**TASK STATEMENT**
Return, word for word, the passage of the article below on Arab tourists in the West that runs from "The rhetoric of" to "spenders in the London.".

**TEXT FOR ANALYSIS**

The rhetoric of public figures such as US presidential hopeful Donald Trump and Brexit campaign leader Nigel Farage is seen by some to fuel xenophobia and racism while reports of Arabs as targets of hate crime in Western countries have come to the fore in recent months. All this has caused an air of unease for some tourists from the Middle East to cross over to the West.

Yet despite the reported cases of bigotry toward Middle Easterners, Western countries hope to invite wealthy Arabs to visit their homeland and indulge.

Data from Global Blue – which operates one of the world’s biggest tax-free shopping networks – shows that visitors from the UAE, Kuwait and Qatar are among the top-five biggest tax-free spenders in the London.

With the Eid festivities in mind and London being a key source market for Middle East tourism, one of Britain’s grandest hotels – The Langham – has decided to offer Arab guests an Arabic speaking butler service during their stay.

**LISTED RECORDS**
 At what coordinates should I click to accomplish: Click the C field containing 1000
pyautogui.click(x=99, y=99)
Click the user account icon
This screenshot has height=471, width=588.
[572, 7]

--

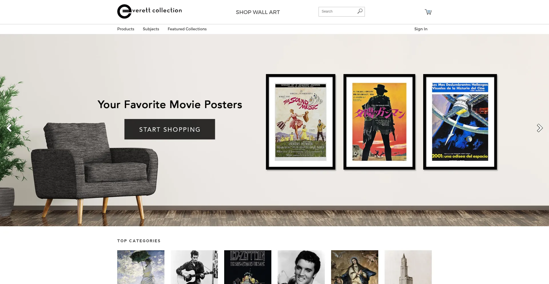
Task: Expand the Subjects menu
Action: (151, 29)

---

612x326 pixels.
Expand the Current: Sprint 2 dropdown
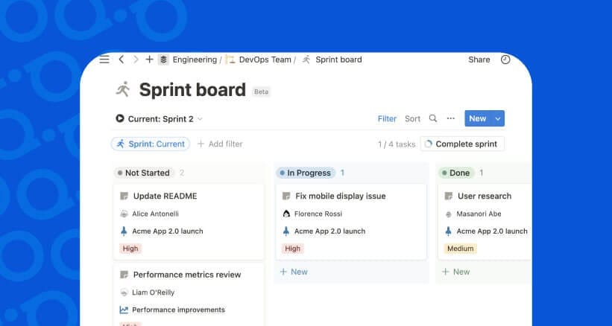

**REPLY TO THE EXERCISE**
The rhetoric of public figures such as US presidential hopeful Donald Trump and Brexit campaign leader Nigel Farage is seen by some to fuel xenophobia and racism while reports of Arabs as targets of hate crime in Western countries have come to the fore in recent months. All this has caused an air of unease for some tourists from the Middle East to cross over to the West.

Yet despite the reported cases of bigotry toward Middle Easterners, Western countries hope to invite wealthy Arabs to visit their homeland and indulge.

Data from Global Blue – which operates one of the world’s biggest tax-free shopping networks – shows that visitors from the UAE, Kuwait and Qatar are among the top-five biggest tax-free spenders in the London.